We borrow all the time, we borrow from across the globe, we borrow whenever we like something. I believe a time will come when we will have physician practice in India. Currently, doctors are either salaried employees who cannot be held liable for negligence, or there is the commercial model of fee for service. I think there is place for a third model in which physicians are part of the corporate ecosystem and are given incentives on value-based healthcare performance.
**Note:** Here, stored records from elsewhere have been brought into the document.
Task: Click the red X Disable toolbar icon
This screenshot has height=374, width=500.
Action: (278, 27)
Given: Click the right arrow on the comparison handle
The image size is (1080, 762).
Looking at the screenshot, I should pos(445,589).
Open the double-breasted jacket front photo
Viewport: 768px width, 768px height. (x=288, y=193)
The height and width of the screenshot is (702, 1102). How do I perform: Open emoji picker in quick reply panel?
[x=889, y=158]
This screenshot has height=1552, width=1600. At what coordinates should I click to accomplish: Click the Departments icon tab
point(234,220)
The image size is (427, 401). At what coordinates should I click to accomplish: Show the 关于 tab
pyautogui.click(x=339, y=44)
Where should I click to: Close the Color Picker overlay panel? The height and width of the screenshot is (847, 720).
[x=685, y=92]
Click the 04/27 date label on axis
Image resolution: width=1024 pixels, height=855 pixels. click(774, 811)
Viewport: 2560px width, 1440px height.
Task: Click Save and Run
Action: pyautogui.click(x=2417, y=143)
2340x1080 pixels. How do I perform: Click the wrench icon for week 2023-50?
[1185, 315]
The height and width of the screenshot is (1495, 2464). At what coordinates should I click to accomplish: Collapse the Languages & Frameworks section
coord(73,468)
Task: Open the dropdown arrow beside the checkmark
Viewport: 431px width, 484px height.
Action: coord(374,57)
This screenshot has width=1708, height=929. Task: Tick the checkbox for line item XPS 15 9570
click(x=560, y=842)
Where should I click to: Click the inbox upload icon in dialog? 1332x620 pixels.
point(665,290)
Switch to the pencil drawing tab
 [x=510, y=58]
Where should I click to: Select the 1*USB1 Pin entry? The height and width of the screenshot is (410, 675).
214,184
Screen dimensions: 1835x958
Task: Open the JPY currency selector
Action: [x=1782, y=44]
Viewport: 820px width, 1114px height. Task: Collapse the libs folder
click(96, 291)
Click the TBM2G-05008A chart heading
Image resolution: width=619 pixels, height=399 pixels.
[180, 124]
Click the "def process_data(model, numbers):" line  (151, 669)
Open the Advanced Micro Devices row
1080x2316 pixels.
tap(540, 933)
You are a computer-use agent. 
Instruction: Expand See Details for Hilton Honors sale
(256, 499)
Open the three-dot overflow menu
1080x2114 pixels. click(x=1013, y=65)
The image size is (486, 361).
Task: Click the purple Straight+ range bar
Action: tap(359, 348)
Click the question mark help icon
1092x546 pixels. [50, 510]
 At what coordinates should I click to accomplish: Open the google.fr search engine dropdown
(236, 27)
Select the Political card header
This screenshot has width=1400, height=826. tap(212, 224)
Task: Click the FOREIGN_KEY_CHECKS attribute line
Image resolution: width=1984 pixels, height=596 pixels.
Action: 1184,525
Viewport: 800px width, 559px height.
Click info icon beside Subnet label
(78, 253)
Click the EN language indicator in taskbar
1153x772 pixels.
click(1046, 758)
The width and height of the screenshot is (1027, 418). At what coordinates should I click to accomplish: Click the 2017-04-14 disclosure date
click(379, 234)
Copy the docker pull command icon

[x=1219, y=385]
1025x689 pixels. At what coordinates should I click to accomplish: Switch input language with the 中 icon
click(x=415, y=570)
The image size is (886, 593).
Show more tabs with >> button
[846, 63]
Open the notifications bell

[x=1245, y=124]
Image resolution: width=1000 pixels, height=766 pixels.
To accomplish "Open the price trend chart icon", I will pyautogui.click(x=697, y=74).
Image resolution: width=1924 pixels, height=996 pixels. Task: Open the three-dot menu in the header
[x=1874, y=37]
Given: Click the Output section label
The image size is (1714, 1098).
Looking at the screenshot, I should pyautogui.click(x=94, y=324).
We strongly believe in ethical practices and compliance. We invested in Soho in 2014. In Indonesia, it was common practice to give envelopes full of cash to the doctor for a prescription. We refused to support this practice and revenues nosedived almost 40 per cent. Our Ebitda margins were squeezed. Interestingly, six months later we started seeing an upswing. Reputation building takes time.
Why Quadria?
A common belief, a philosophy helped us when we set up the fund. My partner and co-founder Abrar Mir, comes with banking and investment experience, I come with clinical and operating experience. Putting these two together, we played up each other's strength. We decided to become sector specific because we believe healthcare and education are core infrastructure. There is no government in this region which is spending enough in physical infrastructure. Investments in healthcare and education will take a long time before people start seeing the benefits but we also realise that to succeed in healthcare you need to understand it.
While the $450 million we have spent in Asia is a drop in the ocean, we thought that if we do it, we will do it really well.
We are a sub-hundred-million-dollar investor. Forty million to 100 million is our sweet spot.. To deploy up to $100 million, the company has to be a certain size looking for strategic growth.